Maracana felt like home for Argentina's national team in their World Cup opener against Bosnia-Herzegovina.
Maracana felt like home for Argentina's national team in their World Cup opener against Bosnia-Herzegovina.

RIO DE JANEIRO -- Intelligence. That's what the Brazilian fans used in the first game of the Argentine national team in the World Cup. Just when it seemed that the team of Lionel Messi would be quite the local in the Maracana against Bosnia-Herzegovina, a surprise ally appeared for the Europeans: thousands of supporters strategically located throughout the stadium put up a beautiful "fan war" against the Argentines.

Just as Belo Horizonte was tinted Colombian yellow last Saturday, Rio de Janeiro on Sunday was awash with blue and white jerseys and flags. Tens of thousands of Argentine fans came to the carioca capital to accompany their national team to its World Cup debut, where for the first time ever, it could feel like the local in the home of the classic adversary.

Copacabana, Ipanema and Barra didn't have the usual tourists with flowery, colorful shorts, but were rather invaded by Argentine supporters. From Ushuaia to La Quiaca they arrived to support the national team, who debuted in the World Cup with a hard-fought 2-1 victory against Bosnia. Fans were observed from all the clubs, from Boca and River to Dock Sud, passing through Chacarita, Chicago, Merlo and Temperley. No one missed the party in this home away from home.
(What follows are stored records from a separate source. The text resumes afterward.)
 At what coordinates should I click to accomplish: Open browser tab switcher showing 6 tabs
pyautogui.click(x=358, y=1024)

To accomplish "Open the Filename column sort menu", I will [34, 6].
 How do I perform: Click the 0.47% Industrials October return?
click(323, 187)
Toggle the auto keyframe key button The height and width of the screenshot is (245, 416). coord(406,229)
When we climbed up into the stands of the huge Mario Filho stadium -- better known as Maracana -- everything indicated you'd see a blue and white fiesta, that the team coached by Alejandro Sabella would be quite the local. There were balloons, confetti and all the usual party supplies in Buenos Aires. They chanted for Messi, for Maradona and because they're going to be champions like in '86. This was River Plate's Monumental in Rio de Janeiro.

The singing of the national anthem was, as usual, one of the most emotional moments of the day. It's impossible not to try to describe the thrill that you feel of living your country's national anthem in a World Cup, the chords that accompany you from kindergarten. You try to describe those feelings but you can't, because it's something you have to live, period. The particular way in which the first passages of the anthem are sung thundered in the stands and gave a shot of encouragement to the players, who scored the first goal at three minutes.

But first, just as Messi and Sergio Agüero gave the kickoff, the unexpected occurred. A cataract of whistling fell on the field at the Maracana. Yes, the booing drowned out the applause that's always generated when a game begins. What happened? Many asked themselves. Do the people mistakenly think that those in blue are the Argentines? No, nothing like that. Thousands of Brazilians came out of hiding and made their presence known.

"They're not going to get away with it on our own turf" may have been the thinking of the ideologue of this magnificent strategic move. There were groups of supporters throughout the stadium, placed with precision to generate a perfect counterpoint to the huge number of Argentines. Most were dressed in green-yellow, which also gave the game a very aesthetic framework.

One might think that having Argentines and Brazilians together in the same stands, without any separation, could generate conflicts or incidents. More so if the hosts celebrated each of Bosnia's actions as if it were their own national team. However, except for some isolated conflict, the 90 minutes passed by peacefully. We'll have to see what happens in the next few days if this is repeated.

With the result given, you could say that both groups were satisfied. Those for Brazil because their most feared opponent didn't play well and repeated old mistakes, and those for Argentina because of the three points and the goal by Messi. In addition, everyone left with one hope: to find themselves again on this same field in the final. This World Cup deserves a mythical closure.